→ Excerpted text:

··········

The From mother to daughter dinner at Fuori Orario was GREAT. No one expected it: the venue was practically stormed, and it set a record: 250 people eating dinner! Franco and his crew had to set every table available and bar counters upstairs, too. Mondine were in top condition: they sang a lot while sitting at a dinner table, which is probably their favourite situation for delivering a song. But the nicest thing was to see the community gathering to celebrate them: there was Cisco with Giovanni, there was a delegation of Modena City Ramblers, there were Maurizio, Davide and Walter of Gruppo Padano di Piadena, there was Graziano “Monduja” Magagnoli with Luciano Gaetani for Paulem, there was Marco Mainini representing Bonifica Emiliana Veneta but also - together with “the two Fabio”, Bonvicini and Vetro - of the Emilian pipers orchestra Pive nel Sacco, there was the Casalecchio Partisans Association, there was La Grande Famiglia headed by Checco, there were Valeria and Freddy of the mondine’s blog, there were the kids of Correggio Mon Amour and Rock in Rolo, there were the lady major of Gattatico and Beniamino Grandi, Head of Culture in the Modena provincial administration, and both had come as private citizens. Roberta and I represented Fiamma Fumana. Everyone sang: musicians strummed guitars and pumped air into accordions and bagpipes. Everyone found it natural to sing folksongs, speak and sing in dialect, play traditional tunes.

This is weird, I thought. Twenty years ago I would travel to Ireland and really really long for precisely this: that they gathered in the pub to sing songs and play tunes that everyone knew, that belonged equally to grandparents and their grandchildren, and that grandparents and grandchildren could sing together; I was experiencing something that felt very similar, except that there were a lot more people eating a great deal better, and that it took place in Emilia Romagna, in my home. Young and old people recognizing themselves as characters in the same story, with mondine acting as a powerful living symbol of the joy and the courage of our people. A twenty year old dream, come true.

And it does not end here. Because the Fuori Orario has a captain, and this captain is Franco Bassi, a true visionary. And Franco - who was moved seeing the venue full not only with young people, but with old people as well, flocking to the ancient call of “singing at the eating table” - is a man to dream a new dream as soon as he fulfills an old one. And what he dreamed last night was: “the April 25th show at Museo Cervi must be like tonight, only a hundred times bigger. Let’s bring there seven thousand people to sing together.!”

··········

→ Excerpted records:
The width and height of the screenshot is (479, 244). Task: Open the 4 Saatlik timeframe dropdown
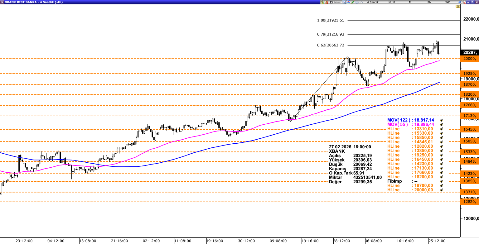[373, 2]
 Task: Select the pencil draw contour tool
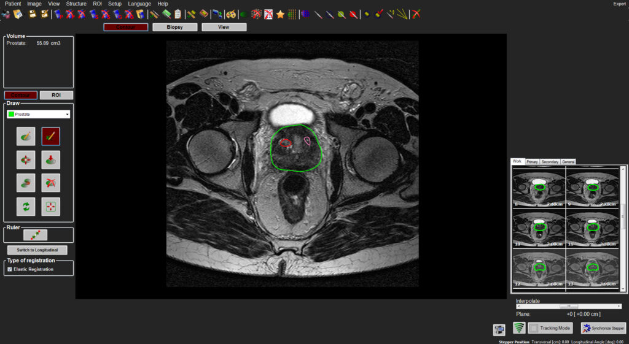coord(26,137)
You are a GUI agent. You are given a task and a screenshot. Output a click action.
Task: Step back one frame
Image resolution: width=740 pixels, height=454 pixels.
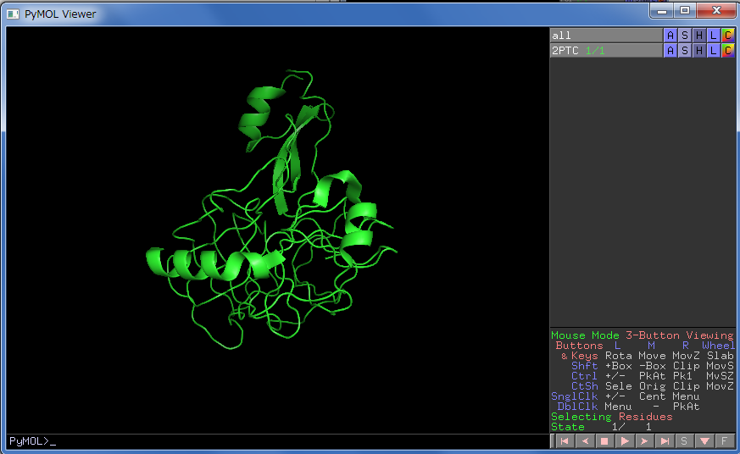point(584,441)
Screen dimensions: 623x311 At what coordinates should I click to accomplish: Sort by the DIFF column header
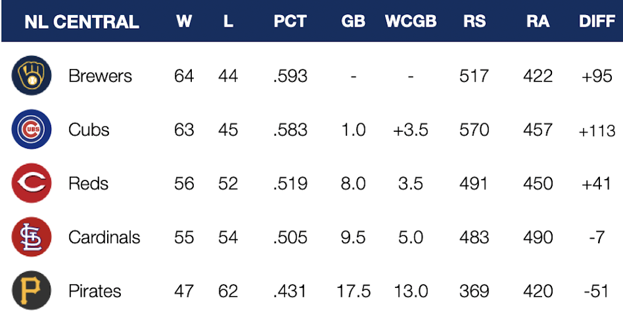pyautogui.click(x=597, y=22)
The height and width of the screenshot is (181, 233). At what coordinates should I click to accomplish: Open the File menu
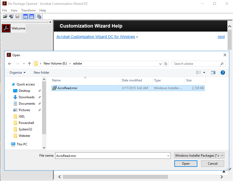click(x=5, y=10)
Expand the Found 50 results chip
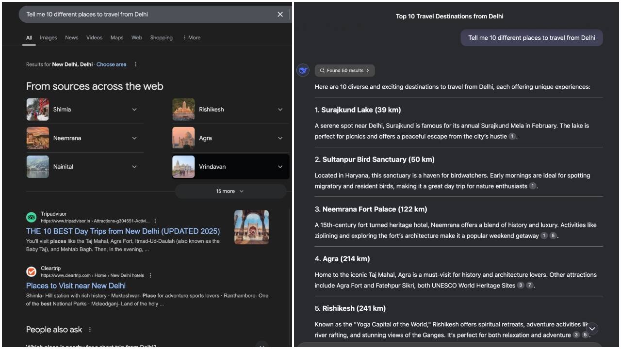621x349 pixels. click(x=344, y=70)
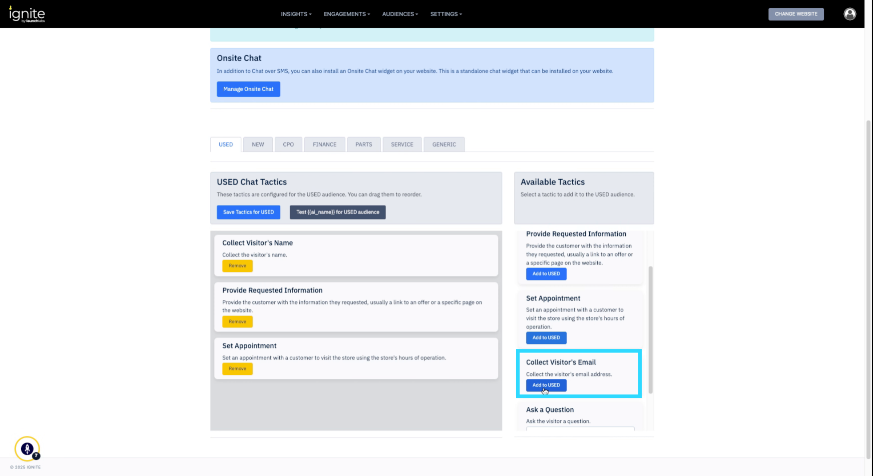Open the SERVICE tab

tap(402, 145)
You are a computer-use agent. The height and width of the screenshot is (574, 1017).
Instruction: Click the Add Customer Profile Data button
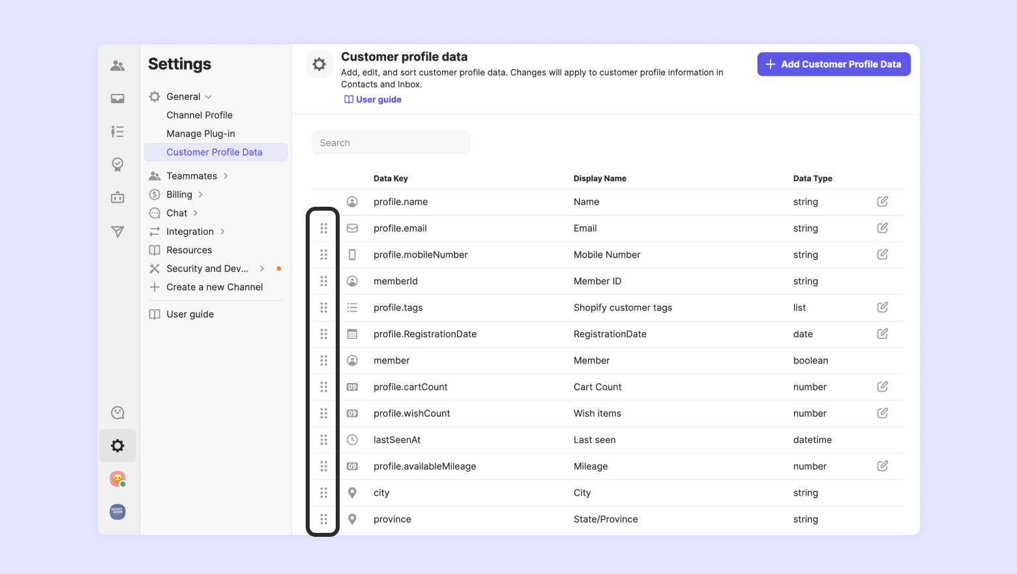click(x=833, y=64)
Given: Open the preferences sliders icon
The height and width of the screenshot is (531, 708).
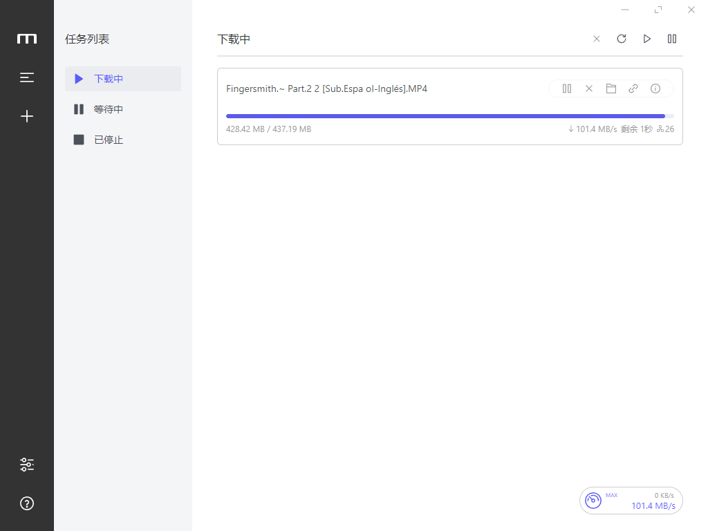Looking at the screenshot, I should 27,465.
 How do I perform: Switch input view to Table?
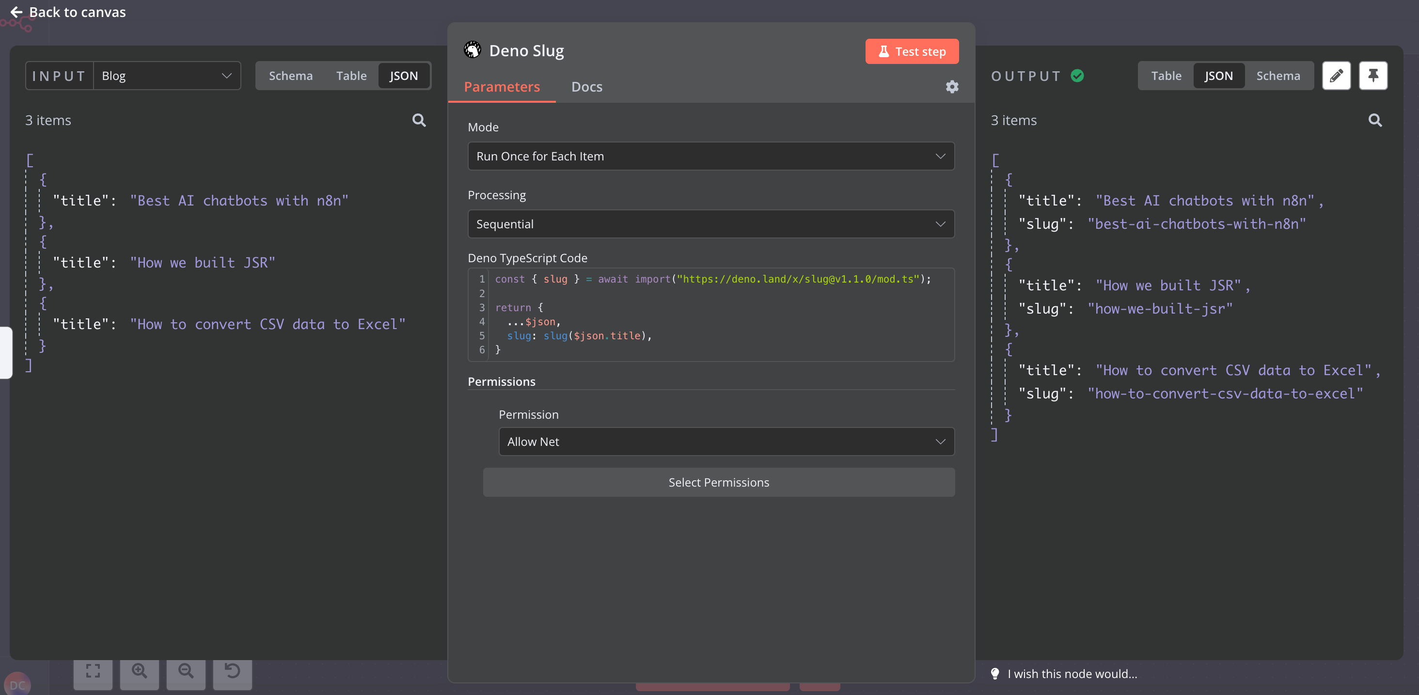point(351,76)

··········

→ Written tasks:
**1)** In one to three sentences, explain why the writer of the text about the Fuori Orario dinner thought, "This is weird."
**2)** Pick up the text about the Fuori Orario dinner after its final sentence and keep writing it.
The records come from a separate source and are unrelated to the text about the Fuori Orario dinner.

→ Final results:
**1)** Twenty years earlier, the writer traveled to Ireland longing to see people gather in a pub to sing songs and play tunes that grandparents and grandchildren shared and could sing together. At the dinner the writer experienced something very similar, except that there were far more people eating much better, and it took place at home in Emilia Romagna.

**2)**
Seven thousand people singing. Hmmm. There’s something there. Who wants to join us - and mondine?

Our voices in the planetsong

Mondine!

Voices of the World was the title of Thursday night’s show at Glasgow’s Royal Concert Hall. It couldn’t have been more appropriate. After the Grace, Hewat and Polwarth trio (Corrina Hewat also acted as Mc), solo singer Mairi Smith, the Bulgarian women’s choir Angelite and the Aberfeldy Gaelic choir directed by Margaret Bennett it fell on to us, Fiamma Fumana and the Choir of Mondine di Novi, to finish it. The show has been good right from the start, thanks to the serene beauty of Gaelic singing, the mysterious harmonies of the Bulgarian girls and Margaret’s Elegiac notes (she touched my heart singing a slow song written for her son Martyn, very great piper and dj, our friend and our rather unorthodox muse: he would be 37 if Hodgkin’s lymphoma had not taken him away three years ago). But when the Mondine set foot on the stage something happened: firstly they sing loud, with a sonic pressure that comes straight from pre-microphonic times and makes them the Who of folk choirs (”volume is power”, indeed): and then we came onstage, with our drum grooves and our instruments, to get the people up and dancing. It ended up in a big party.

MUCH later in the evening, in the hotel’s club, the party was still raging on. The ladies stormed a circle of chairs and sofas and started singing like there was no tomorrow, and there was no way to get them to go to bed. Some fans gave them a copule of bottles of whisky, with they took in stride with the elàn that comes with experience (while getting Paolo, normally a good drinker, seriously drunk) between a rice weeding song and a partisan rebel one. Passers by would stop, clustering in a small crowd, and could not believe it. And neither could I, really: a glance at Diva’s wonderful 84 years, still the most powerful contralto in the choir, who was having the time of her life singing at 4 in the morning in a Glasgow hotel, was enough to tell me that something was happening here. I could feel the pride of being there, and the love that bonds us, grandmothers, mothers and daughters (and sons). And I realized that, depite all the limitations (mine especially, as a musician and composer) we have something to tell the world, we have a good story to pass on and our own little note to add to the great song of planet Earth. Forwards!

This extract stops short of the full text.